言葉を呑み込んで無かった事にしたが、後ろめたさと山程の疑問が同時に浮かび上がった。
(…私がいない間に、随分とあの2人は仲良くなったんだな)
【共同作業は人脈を育む、と書物にも記してある】
(一緒に仕事って、一体何をやって……そもそもオルドレッドのやつ、お前に…ウーフニールに会ったって話が出てたけど…いや、何なら本棚の空間の事を言い当ててたし…)
【道すがら説明する】
(………ウーフニールのことがバレたのって、やっぱり私の責任だよな。本当にすまない)

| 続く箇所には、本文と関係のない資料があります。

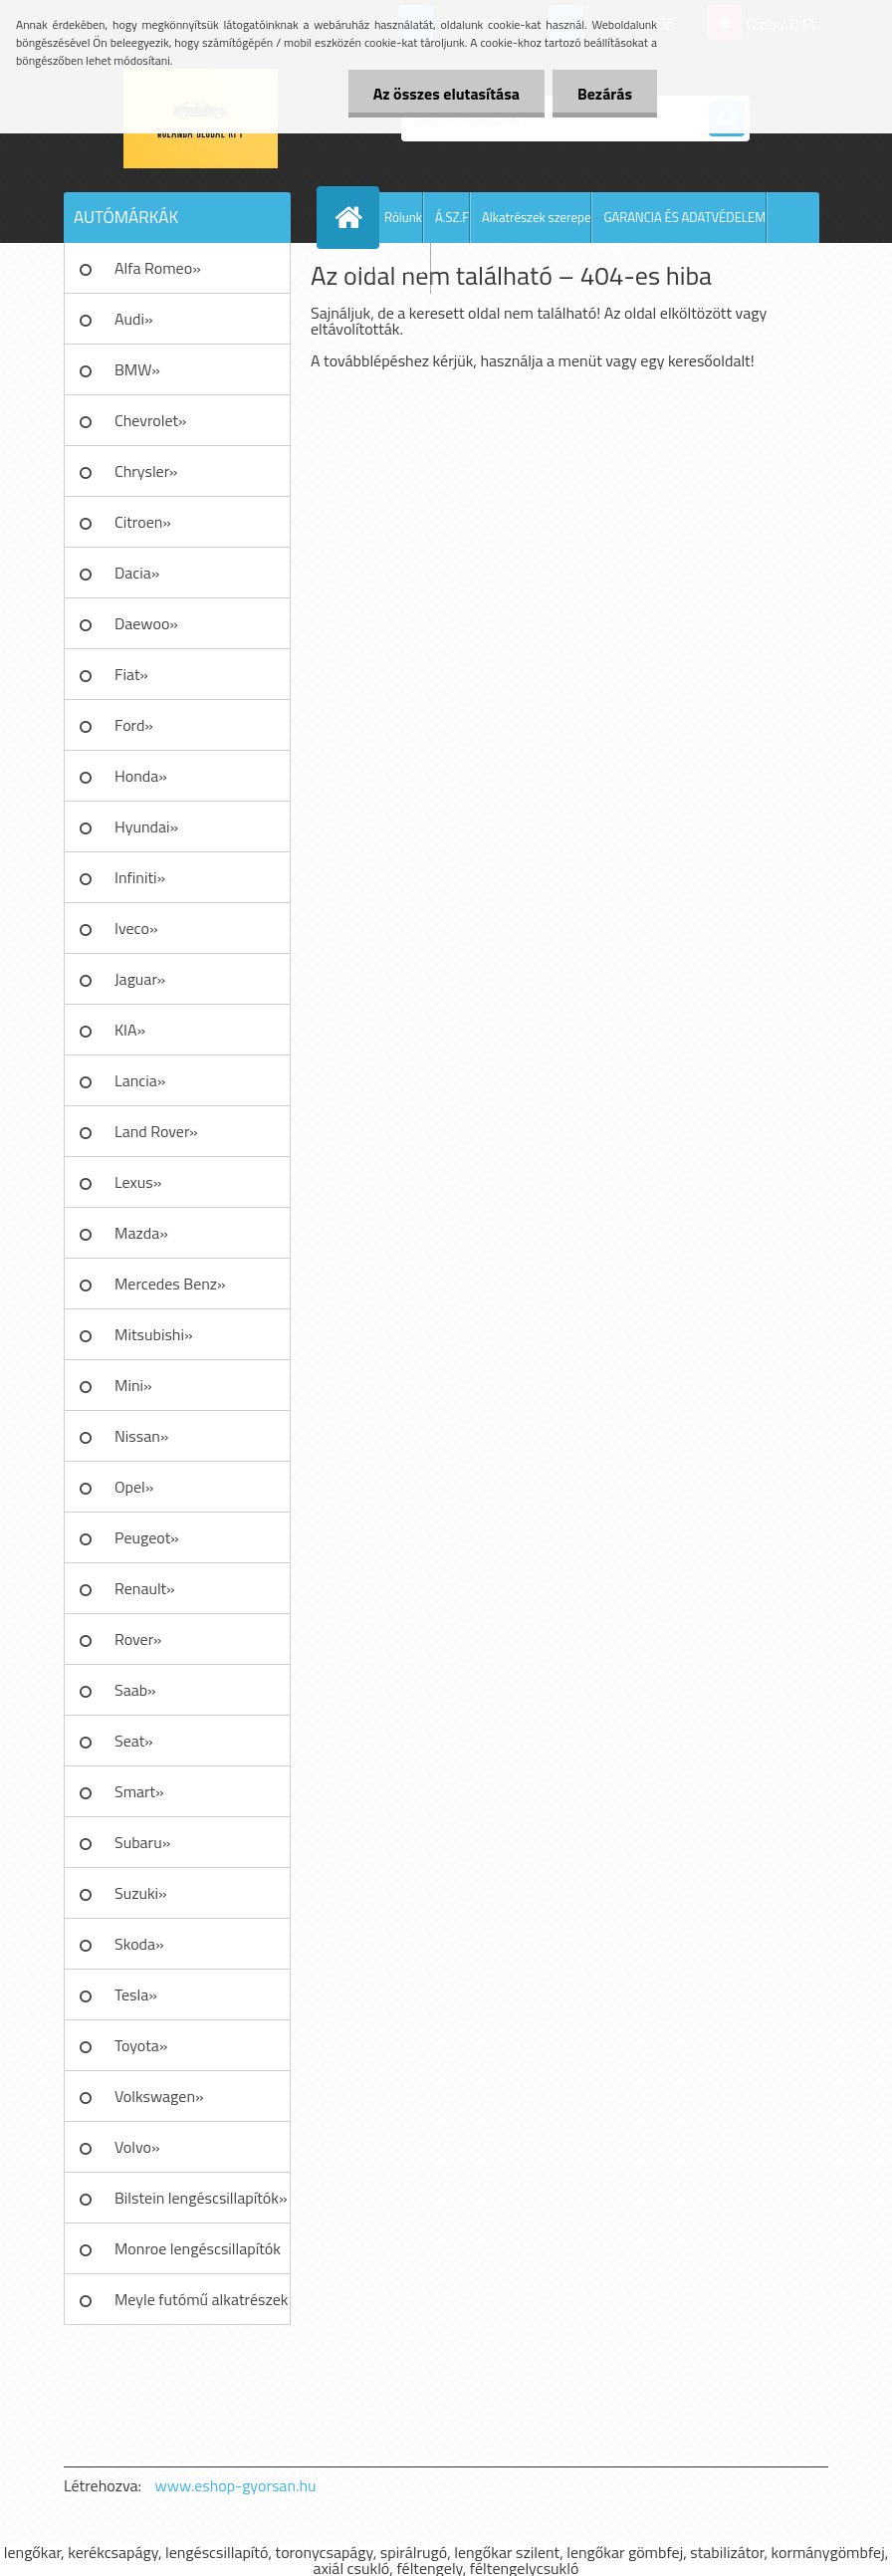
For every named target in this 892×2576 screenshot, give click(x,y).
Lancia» (139, 1080)
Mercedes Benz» (170, 1283)
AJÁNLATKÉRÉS (387, 268)
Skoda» (139, 1944)
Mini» (133, 1385)
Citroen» (142, 522)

【“協力者”の存在もまたウーフニールを秘匿するうえで重要な役割を果たす。貴様にとっても有益な関係となろう】
オルドレッドの制裁の次はウーフニール。
そう覚悟していたつもりが、彼の反応は極めて淡泊なものだった。
むしろどちらもこの状況をアデランテよりも受け入れている事に、困惑をますます憶えていたのも束の間。
人骨があちこち転がるのも構わず、すたすたオルドレッドは歩き去っていく。
トドメに肩で止まっていたカラスが飛び立てば、もはやその場で座り込んでいる理由など無かった。